Working with and relying on Kubernetes, there are certain things you should keep in mind and learn.
Never rely on pods staying on continuously without interruption.
While there are nuances to this, generally you should accept the mindset that your pods may be terminated randomly at any time without your involvement. This could be caused e.g. by maintenance being done to the cluster by your cloud provider, or by pods being evicted due to insufficient resources. This should be considered a feature of Kubernetes, not a bug or an issue.
In any case, just keep in mind that pods will die.

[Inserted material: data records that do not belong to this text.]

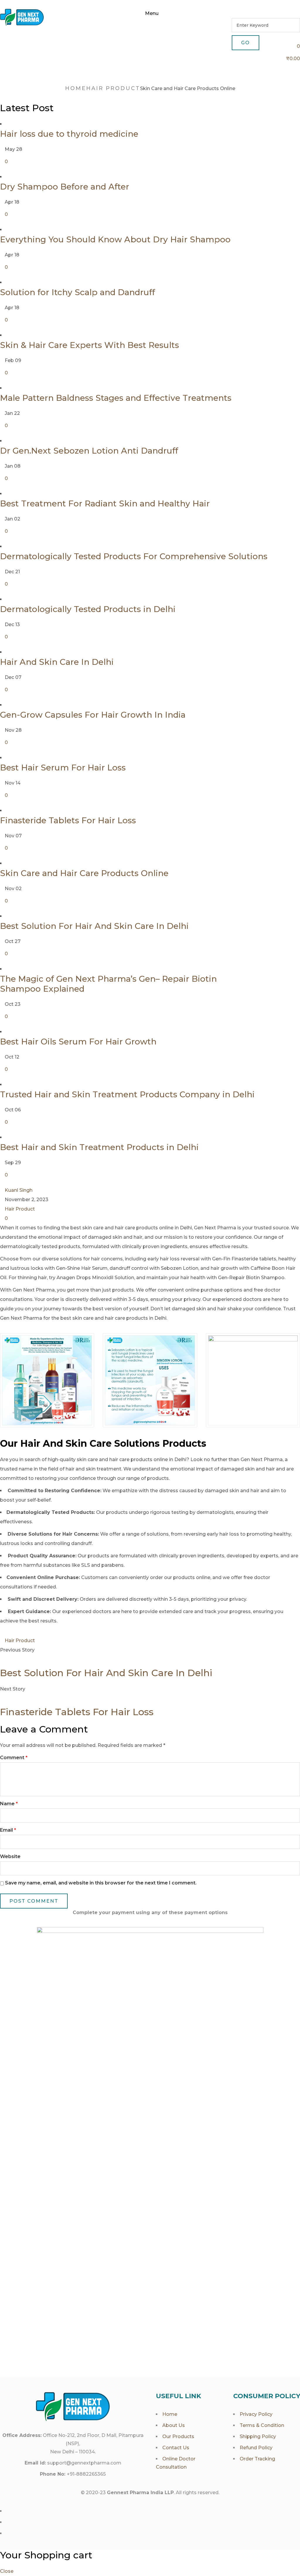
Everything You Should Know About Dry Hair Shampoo (115, 239)
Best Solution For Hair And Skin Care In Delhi (94, 926)
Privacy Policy (256, 2414)
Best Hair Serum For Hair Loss (63, 768)
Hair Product (113, 88)
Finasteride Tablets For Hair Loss (68, 820)
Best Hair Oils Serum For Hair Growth (78, 1042)
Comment (14, 1757)
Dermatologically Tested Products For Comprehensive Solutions (133, 556)
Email (8, 1830)
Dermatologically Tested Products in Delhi (87, 609)
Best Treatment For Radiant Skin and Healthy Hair (105, 503)
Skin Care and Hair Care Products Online (84, 873)
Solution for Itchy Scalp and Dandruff (77, 292)
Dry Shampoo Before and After (64, 187)
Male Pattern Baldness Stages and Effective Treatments (115, 398)
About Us (173, 2425)
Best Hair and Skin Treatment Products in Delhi (99, 1147)
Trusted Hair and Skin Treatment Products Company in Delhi (127, 1094)
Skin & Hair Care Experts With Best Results (89, 345)
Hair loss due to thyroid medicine (69, 134)
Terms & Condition (262, 2425)
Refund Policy (256, 2447)
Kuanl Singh (19, 1190)
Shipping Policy (258, 2436)
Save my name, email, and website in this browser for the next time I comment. (101, 1883)
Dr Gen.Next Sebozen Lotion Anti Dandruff (89, 451)
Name (9, 1803)
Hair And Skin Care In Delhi (57, 662)
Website (10, 1856)
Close (6, 2571)
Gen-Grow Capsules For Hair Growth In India (92, 715)
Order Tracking (257, 2459)
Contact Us (175, 2447)
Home (75, 88)
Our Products (178, 2436)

When you request resources or changes from Kubernetes, Kubernetes performs instant validation on the manifests you’ve provided (possibly via a webhook to some service, as well), but after that the task of bringing those changes into effect is queued as a background task. That task may poll and wait for other tasks in the cluster to happen. Almost everything in Kubernetes happens asynchronously, due to its distributed nature. In many cases you need to monitor or poll the status of an object to see its progress.
kubectl wait exists.
Due to the asynchronous and distributed nature of Kubernetes, it can seem slow at times. Different services in the cluster poll each other and wait for different types of conditions before executing their own actions. Sometimes you need to look around to figure out why a task is pending for a seemingly long time. This is not to say that the task cannot actually be stuck. It can. You need to look into it to figure out.
When you, for example, scale up a pod, Kubernetes will not reject your request even if you’ve allocated more memory to that Pod than is available in the entire cluster. The pod will simply remaing waiting to be scheduled. This may seem counter-intuitive, but it fits with the idea of declarativeness. Kubernetes is doing its best to adhere to your declaration of how your pods should look… it simply can’t fulfill this request at the time. It’s waiting to fulfill it, though!
Kubectl is the official Kubernetes CLI. You can find its documentation here.
You can find graphical interfaces for interacting with your cluster. The most popular one is Lens
Some may find the API reference interesting and useful, as it contains the specification for every resource. On that page you can find the one-page version which is huge but contains everything.
There’s also the
If you want to get your hands dirty with Kubernetes, we would recommend installing Minikube (see their installation tutorial). After installing, run
kubectl get node (list nodes) and
kubectl get pod -A (list pods from all namespaces), and get going from there (perhaps describe one of the pods via
kubectl describe pod -n <namespace> <pod> or view its logs via
kubectl logs -n <namespace> <pod>)! Good luck!